**EXTRACTED INFORMATION**
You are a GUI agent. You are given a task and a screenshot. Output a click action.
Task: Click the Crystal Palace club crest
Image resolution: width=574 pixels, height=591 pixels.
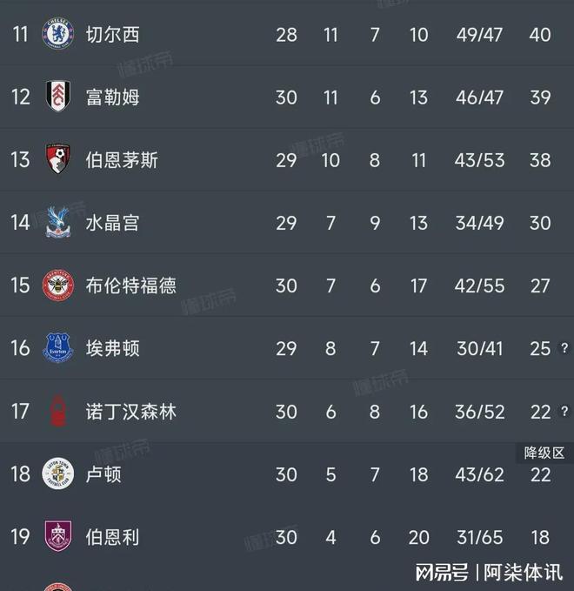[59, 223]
* * *
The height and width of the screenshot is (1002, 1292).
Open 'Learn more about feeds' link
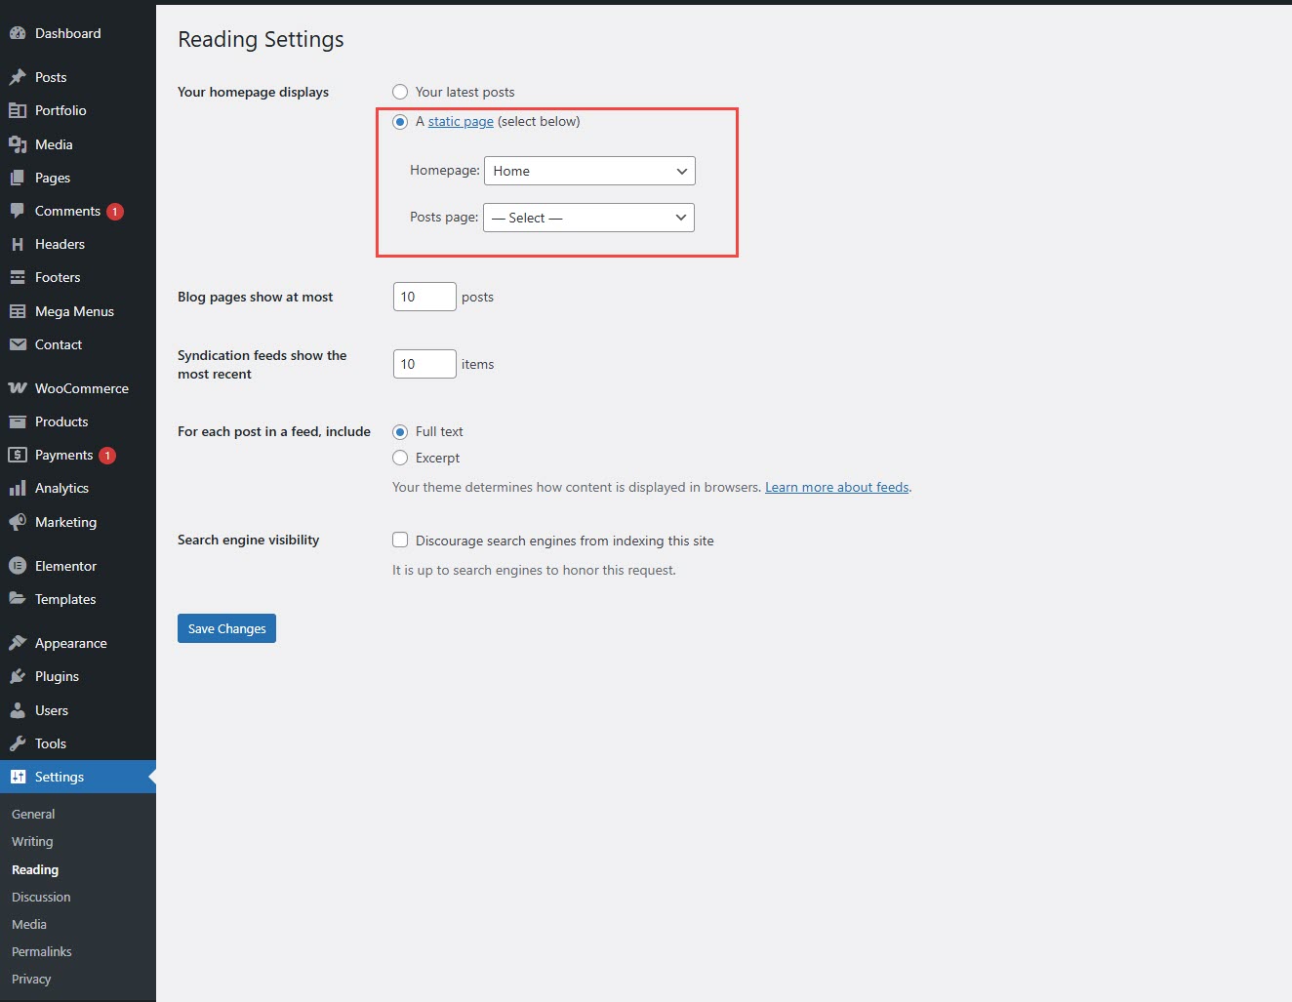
==
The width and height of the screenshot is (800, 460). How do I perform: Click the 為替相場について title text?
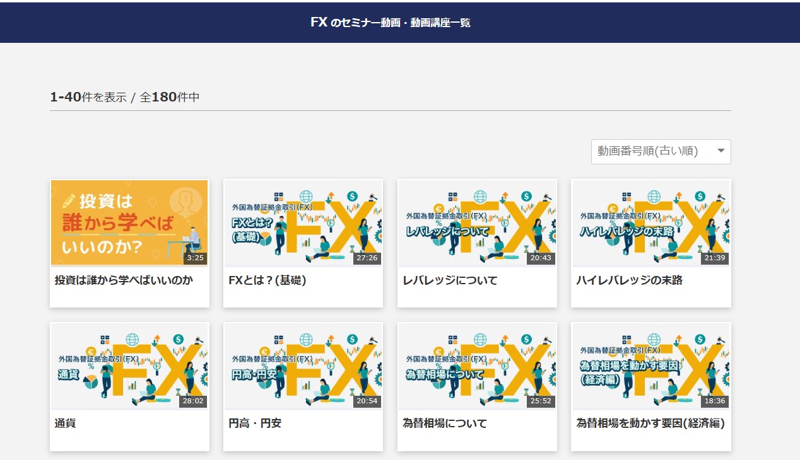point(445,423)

**WHAT TO DO**
In the data above, find the line with "The height and" and the line with "Open 'Learn more about feeds' link". Retype both, plus every line between them, exactly.

**ANSWER TO THE PROBLEM**
The height and width of the screenshot is (1002, 1292).
Open 'Learn more about feeds' link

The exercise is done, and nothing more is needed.